Page excerpt:
────────────────────────────────────────
Instructions for RStudio

  1. Run the installation scripts to activate the SEQUIN project and install all required R packages (packages will be installed in the public_sequin directory and will not interfere with user's default R environment):

    setwd("/path/to/public_sequin") # Use your local repo directory
    source("install_1.R") # install renv and BioConductor
    rstudioapi::openProject('sctl-rshiny-complex.Rproj') # activates the project; be sure to save your current workspace when prompted if you have something to save
    y # after project activation renv will ask you to install BiocManager locally
    source("install_2.R") # install the rest of dependencies, input Y in the terminal each time Rstudio asks you if you want to install packages
    # no need to restart Rstudio
  2. When you're finished using SEQUIN, close the project to return to the default R environment.

    rstudioapi::executeCommand('closeProject')
  3. To launch SEQUIN at a later time, restore the project and run the app.

    setwd("/path/to/public_sequin")
    rstudioapi::openProject('sctl-rshiny-complex.Rproj')
    shiny::runApp(launch.browser = T)

Local data

Set the local directory where SEQUIN will read and write data by opening app.R and editing the first line.

# Set local data directory for running as standalone app
options(localDir = "example_data")

Use the example_data directory as an example of how to format data. We recommend using a local directory outside of public_sequin for your real data to avoid git conflicts when you pull updated versions of SEQUIN.

Each dataset must have the following:

  1. Experiment name. Choose a unique experiment name with no spaces (e.g., example_sc). This name must be present in the experiment_name column in data_info.csv (see #4 below).

  2. Counts file. The counts file must be in CSV format and named as follows: <experiment name>_counts.csv (e.g., example_sc_counts.csv).

    The counts file must have gene symbols in the first column and sample or cell names in subsequent columns. Counts data in each sample or cell column must consist of only integers.

  3. Metadata file. The metadata file must be in CSV format and named as follows: <experiment name>_meta.csv (e.g., example_sc_meta.csv).

    The metadata file must have sample or cell names in the first column and experimental variables in subsequent columns. At least one experimental variable is required. All experimental variables must be factors (e.g., treatment group, cell line, etc.). Some features of SEQUIN will interpret numeric variables as factors which may be undesirable.
────────────────────────────────────────
Exercise aim:
In the SEQUIN setup instructions, what must the first column of the counts file contain?

Source data:
────────────────────────────────────────
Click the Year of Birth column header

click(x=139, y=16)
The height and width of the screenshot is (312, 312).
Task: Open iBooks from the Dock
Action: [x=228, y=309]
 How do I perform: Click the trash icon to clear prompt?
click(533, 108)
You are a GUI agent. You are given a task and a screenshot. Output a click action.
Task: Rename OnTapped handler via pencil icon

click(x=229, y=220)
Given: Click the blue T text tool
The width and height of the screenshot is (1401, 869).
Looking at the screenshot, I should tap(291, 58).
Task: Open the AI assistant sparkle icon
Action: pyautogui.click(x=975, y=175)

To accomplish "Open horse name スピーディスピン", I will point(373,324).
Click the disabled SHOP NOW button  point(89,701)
────────────────────────────────────────
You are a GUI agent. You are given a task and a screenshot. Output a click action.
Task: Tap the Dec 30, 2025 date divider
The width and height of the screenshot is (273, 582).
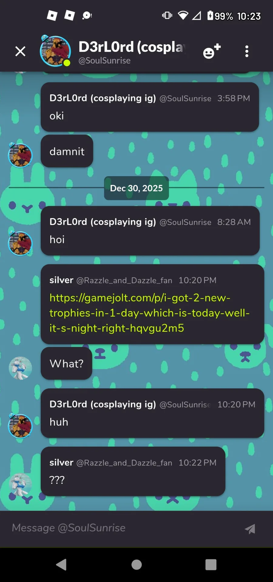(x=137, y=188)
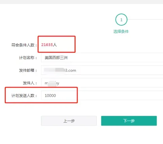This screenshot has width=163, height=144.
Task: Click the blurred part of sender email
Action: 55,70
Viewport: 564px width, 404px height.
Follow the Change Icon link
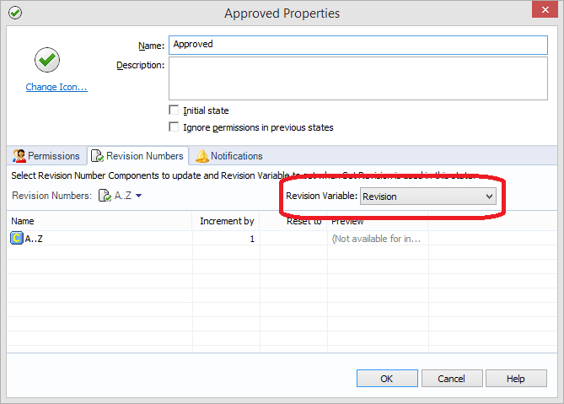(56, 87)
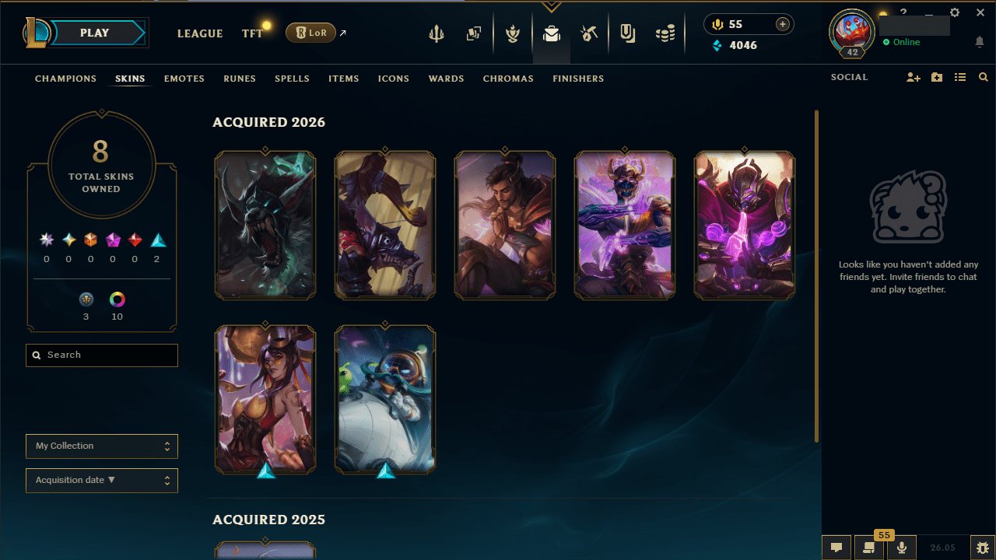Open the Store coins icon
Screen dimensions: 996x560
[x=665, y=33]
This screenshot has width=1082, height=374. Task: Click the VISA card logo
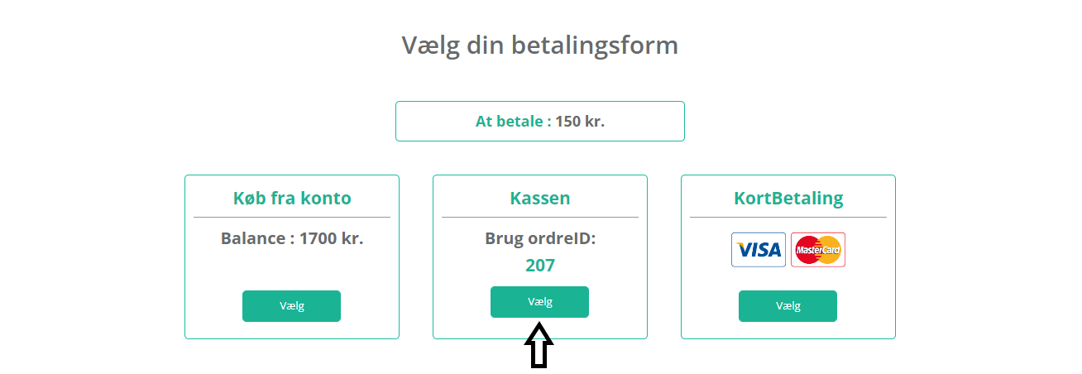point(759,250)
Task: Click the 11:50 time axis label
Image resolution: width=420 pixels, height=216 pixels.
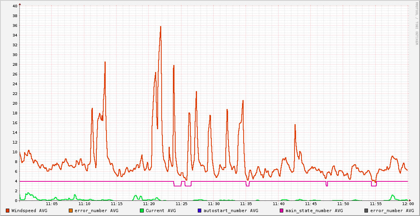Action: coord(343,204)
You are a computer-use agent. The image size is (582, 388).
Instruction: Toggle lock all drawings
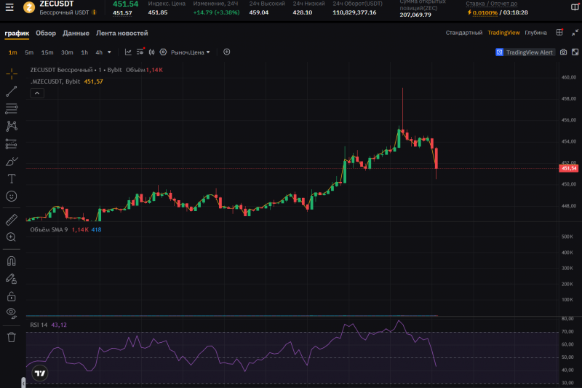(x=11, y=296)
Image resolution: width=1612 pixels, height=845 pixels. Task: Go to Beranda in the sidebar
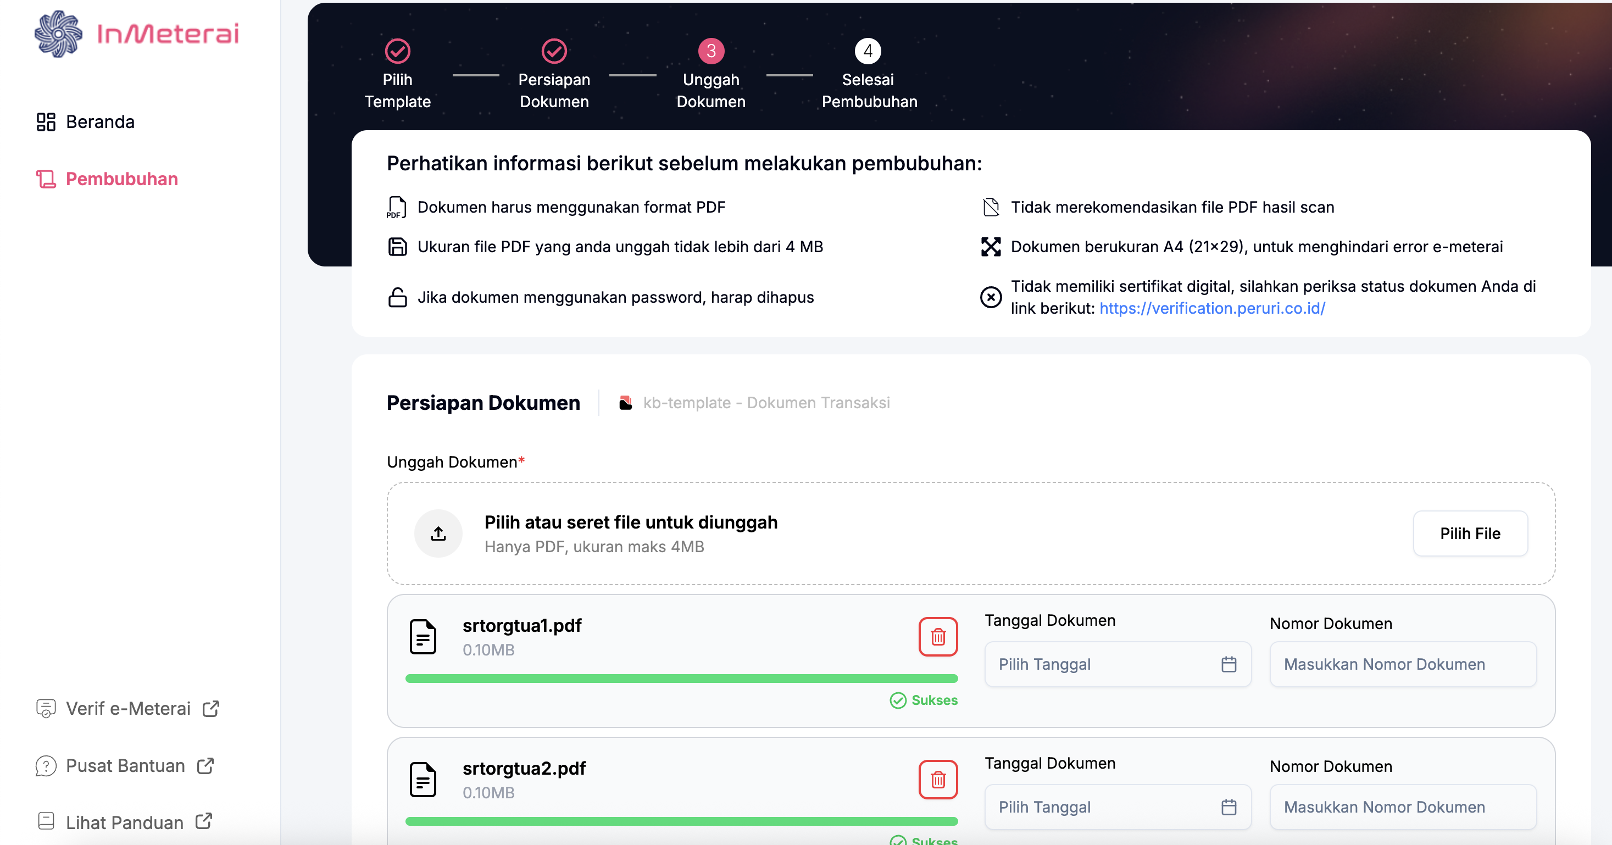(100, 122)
────────────────────────────────────────
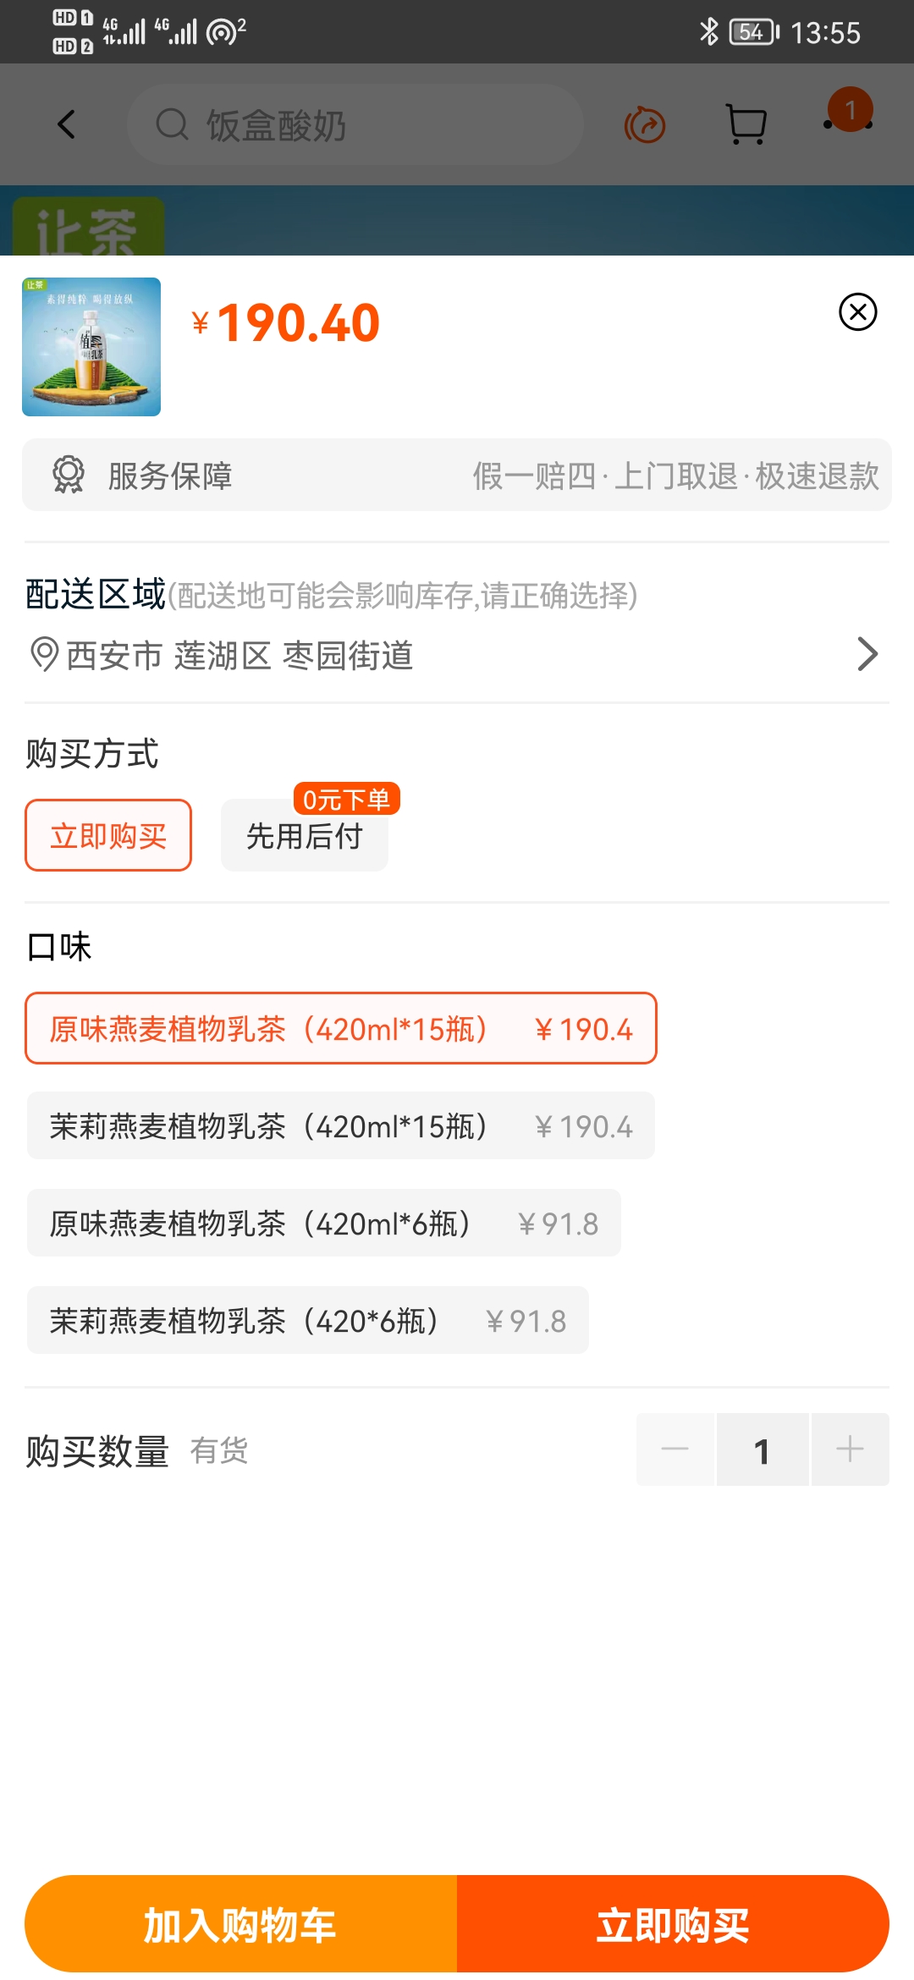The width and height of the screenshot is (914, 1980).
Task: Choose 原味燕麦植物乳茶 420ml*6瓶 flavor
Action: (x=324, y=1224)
────────────────────────────────────────
Your solution:
Gene symbols.